◆ **The task**: All lines from the one that contains "Given: Close the Settings dialog with the X" to the end of the data must be retyped exactly. Pictures are not retyped.

◆ **Task data**:
────────────────
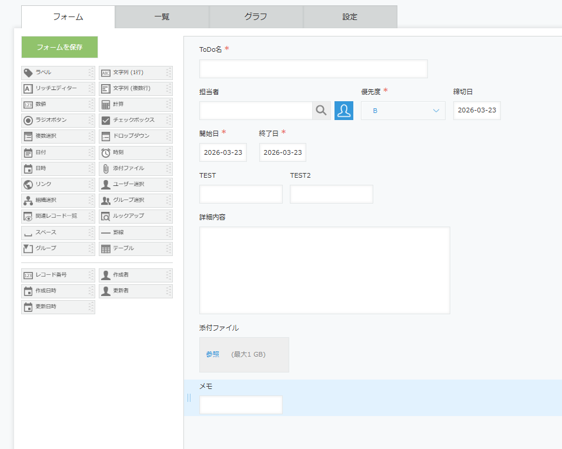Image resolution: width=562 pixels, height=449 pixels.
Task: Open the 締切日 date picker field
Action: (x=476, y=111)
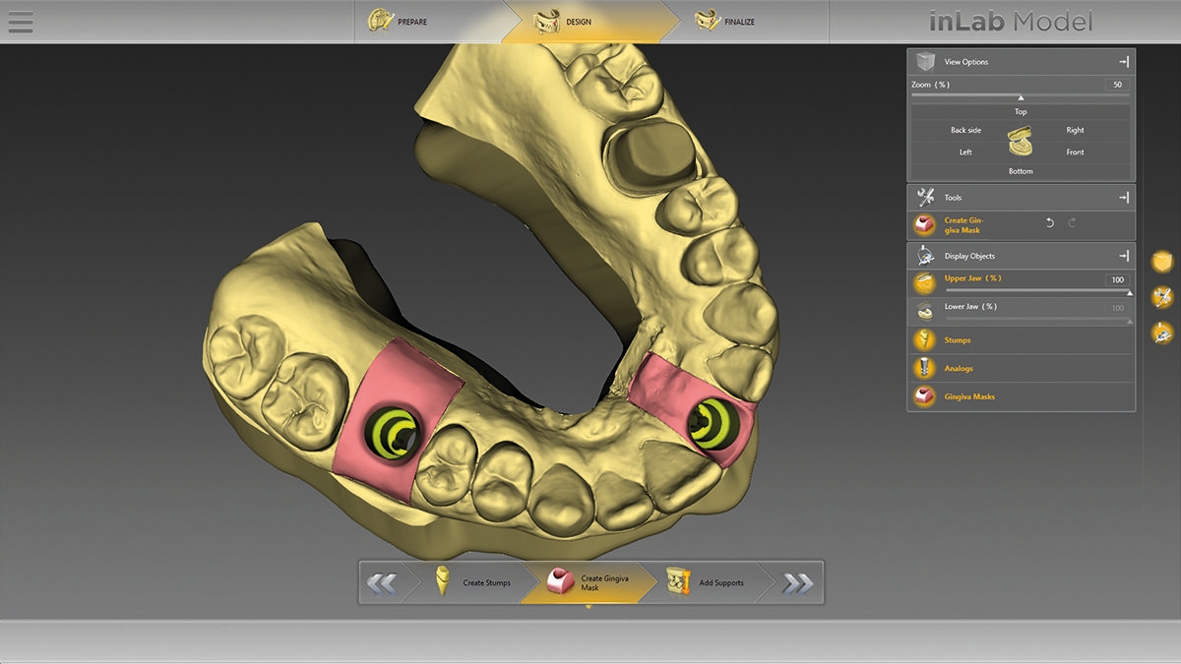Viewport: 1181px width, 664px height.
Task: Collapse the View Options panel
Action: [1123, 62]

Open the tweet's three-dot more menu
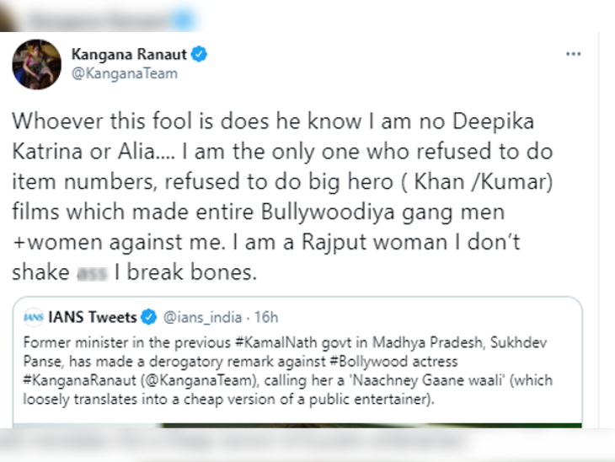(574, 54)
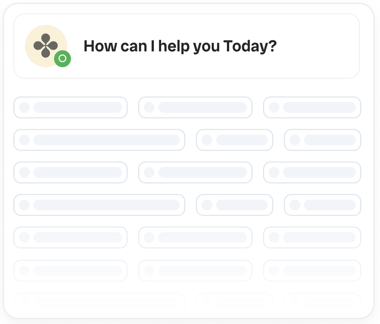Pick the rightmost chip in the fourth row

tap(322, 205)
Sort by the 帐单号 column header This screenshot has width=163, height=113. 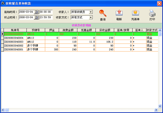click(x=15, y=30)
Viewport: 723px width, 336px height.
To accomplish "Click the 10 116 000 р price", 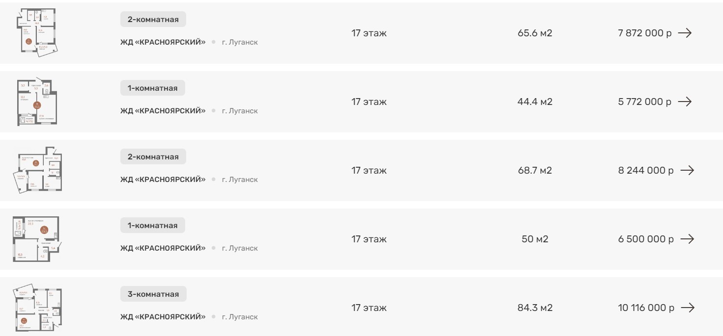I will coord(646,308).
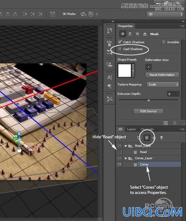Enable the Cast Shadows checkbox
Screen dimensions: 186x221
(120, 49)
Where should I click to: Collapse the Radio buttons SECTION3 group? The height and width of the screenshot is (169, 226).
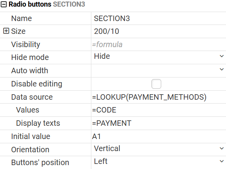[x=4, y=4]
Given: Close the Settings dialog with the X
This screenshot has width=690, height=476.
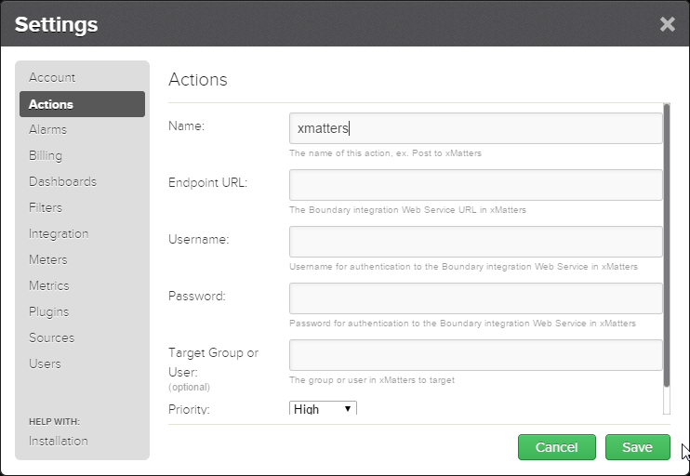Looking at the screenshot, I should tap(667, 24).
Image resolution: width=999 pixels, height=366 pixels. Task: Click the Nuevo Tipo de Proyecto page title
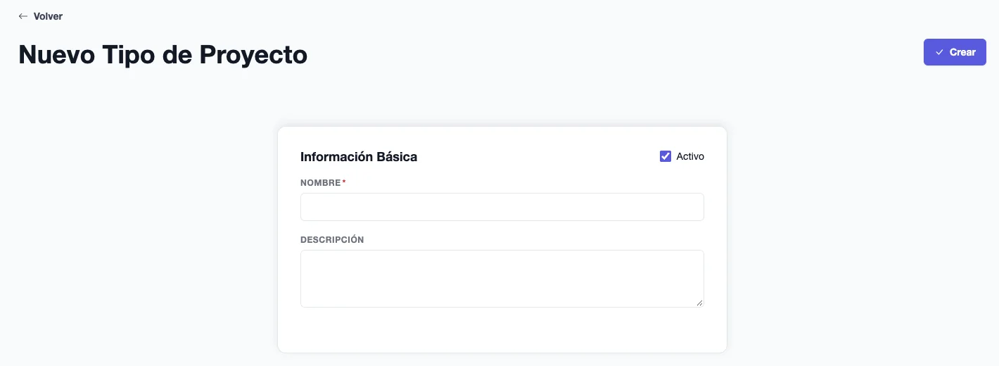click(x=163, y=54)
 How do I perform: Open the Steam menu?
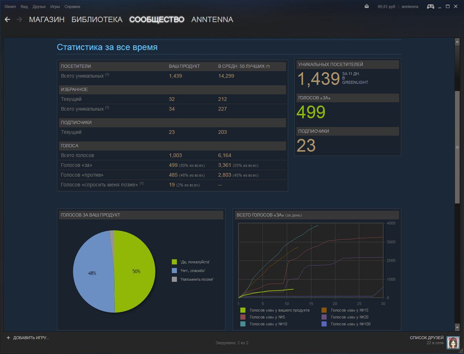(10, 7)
────────────────
◆ **Task result**:
Given: Close the Settings dialog with the X
This screenshot has width=690, height=476.
Looking at the screenshot, I should tap(667, 24).
Image resolution: width=999 pixels, height=366 pixels. Task: Click the Nuevo Tipo de Proyecto page title
click(x=163, y=54)
 How do I perform: Open the Steam menu?
(10, 7)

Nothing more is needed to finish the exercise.